_Data for the task_:

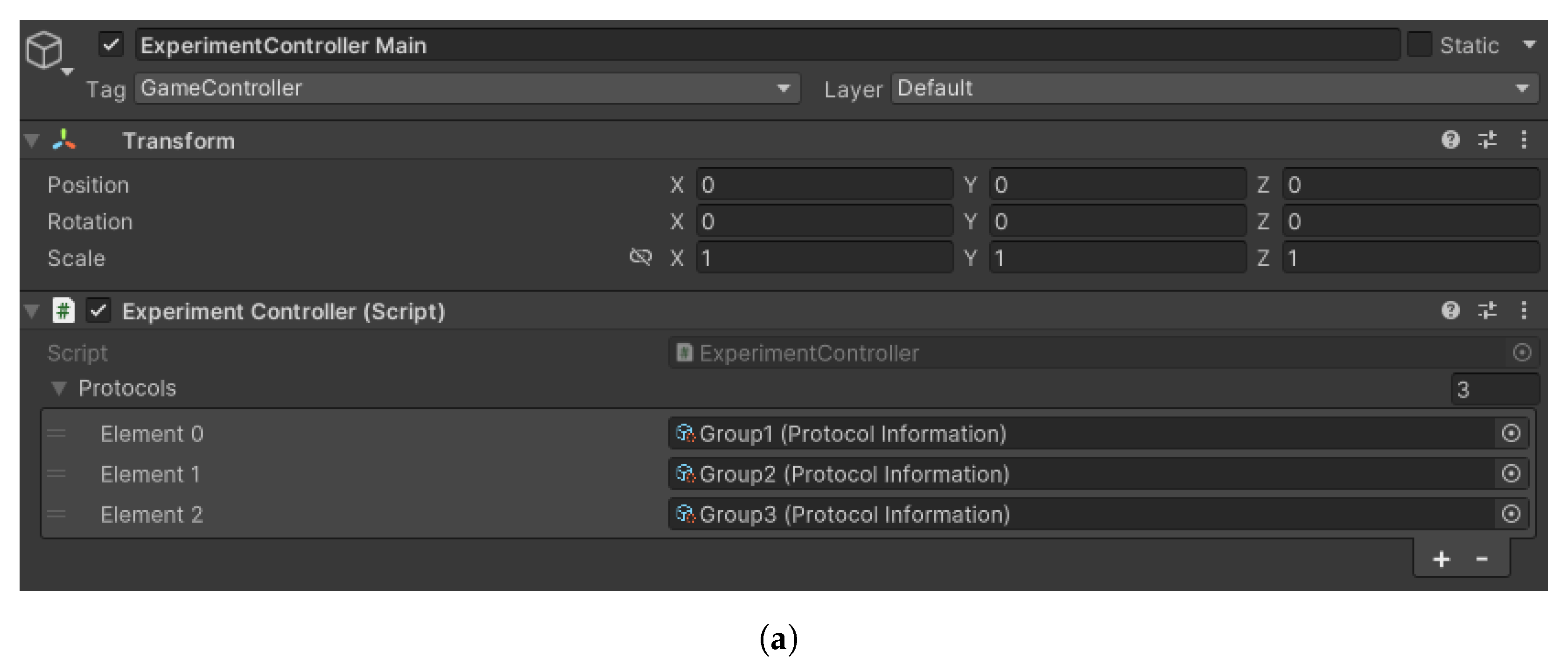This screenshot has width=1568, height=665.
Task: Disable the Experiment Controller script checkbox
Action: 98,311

---

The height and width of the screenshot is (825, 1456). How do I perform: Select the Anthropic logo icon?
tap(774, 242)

_Directive_: Retype the rows from the line containing "The height and" through the line containing "tap(774, 242)", both of those lines included.

_The reply_:
The height and width of the screenshot is (825, 1456). How do I perform: Select the Anthropic logo icon?
tap(774, 242)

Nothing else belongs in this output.